My new apartment has both a dining table and a coffee table that is
not holding up the TV, so it's much more amenable to eating a proper breakfast than my old place was. Of course, if you're up before 11 am on a school day, the only thing that can make for a truly complete breakfast is a screening of
The Price is Right.
The essential contest of TPiR, for anyone who's been out of the game for a while, is a competitive bid on a random, and usually unattractive, consumer product. By placing the winning bid on this item, you get to play a minigame and put yourself in the running for the "Showcase Showdown," another bidding exercise at the end of the program where you can win a
collection of fantabulous prizes.
The initial auction takes place between four contestants, who bid by shouting out some value when called on by Bob Barker. The winner is the contestant who bids the closest to the item's MSRP without going over. It doesn't take a lot of game theory to suggest that, in an auction with open bidding and a publicly-known decision rule, you want to bid last. When you're the fourth and final bidder, you have a number of options at your disposal:
1) Bid whatever your private intuition (and the screaming audience) tells you to bid; this is the only option for the contestant bidding first.
2) "Steal" someone else's bid by bidding their value + 1. The only time when this could backfire is if the rival's bid was actually greater than or equal to the item's value--meaning you've overbid--but since you have three options to choose from, hopefully you've made the educated play.

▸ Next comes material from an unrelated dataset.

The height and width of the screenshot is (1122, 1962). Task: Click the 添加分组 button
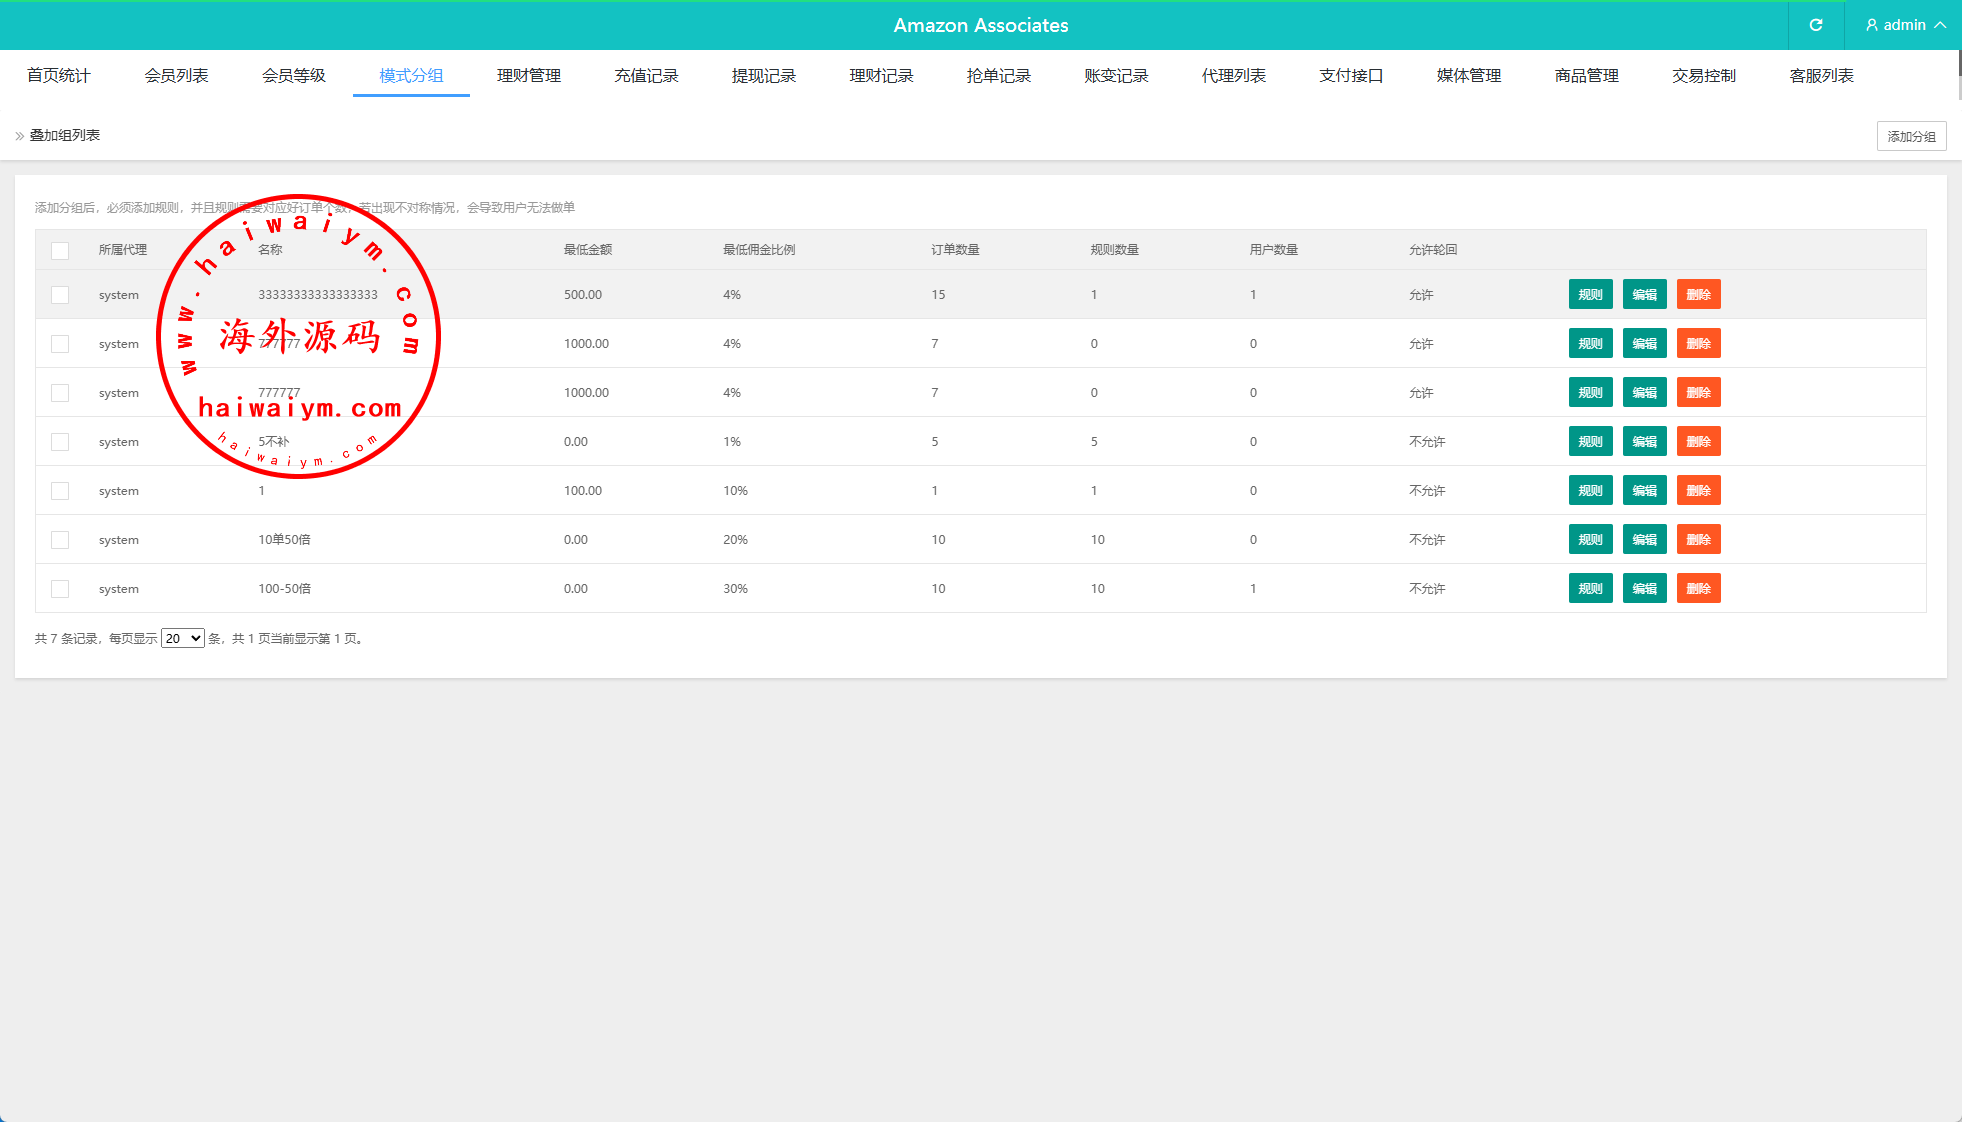[1910, 136]
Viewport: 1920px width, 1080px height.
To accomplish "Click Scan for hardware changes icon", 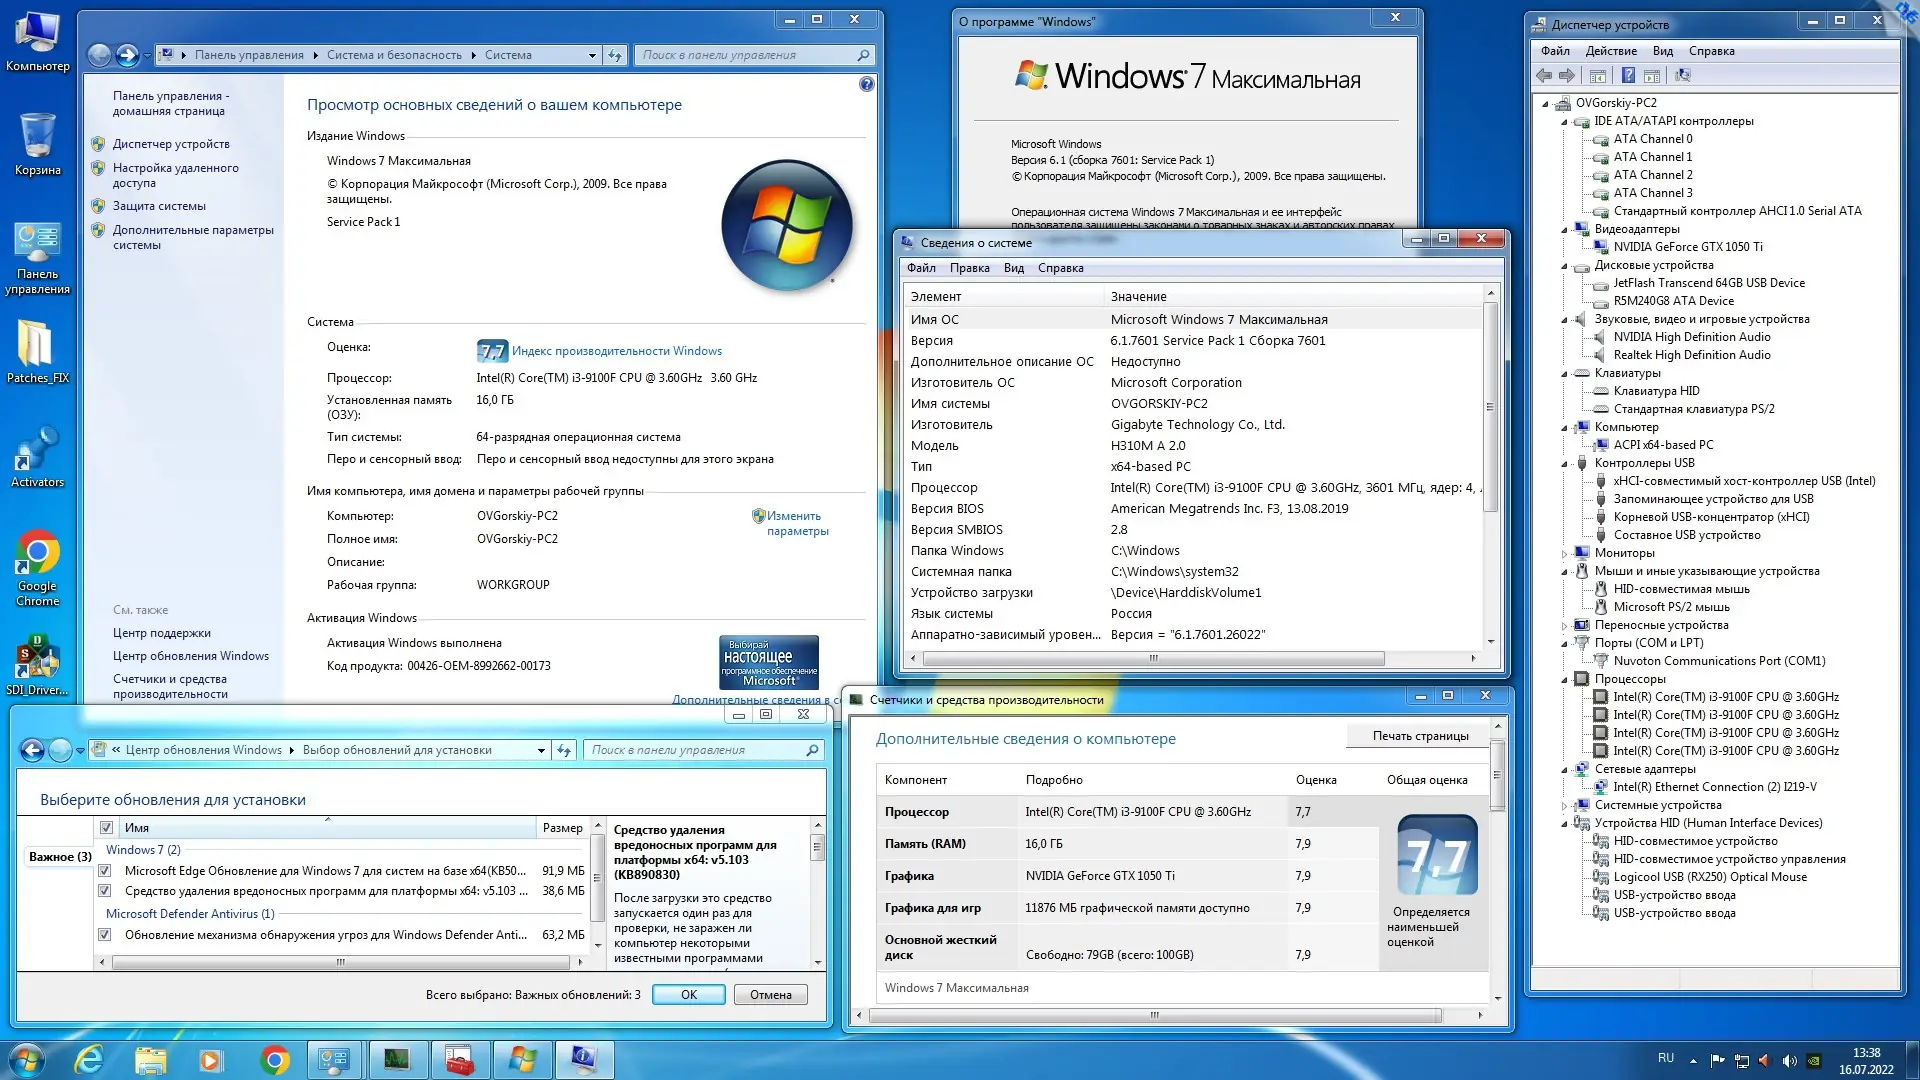I will (1683, 76).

3) Bid $1, undercutting the other three in the case that they've all overbid.
Back to my breakfast: the initial auction fails because everyone's overbid, so they do it again. The previous low bid was $550.
Granny #1: bids $499. Interesting play, but hey, whatever.
Skank: bids $400. Fair enough.
Dudebro: bids $450. Now, I'd be tempted to bid $401 here, but I can see this as being a best reply if you think the item is on the range [400,499]. By bidding $401, you're inviting Granny #2 to bid $402, meaning you're fucked. By bidding $450, you force Granny #2 to bid either $1, $401 or $451.
Granny #2: bids $399. Let me repeat that, in bold:
bids $399! The ONLY way she can win is if the pricetag on the item is exactly $399. I'm still pissed at her.
Granny #1 ends up winning--the price was $500. She then goes on to win the spin-the-wheel game with 40 cents, even though she moved first (Skank busted; Fat Guy finished with like 20 cents somehow).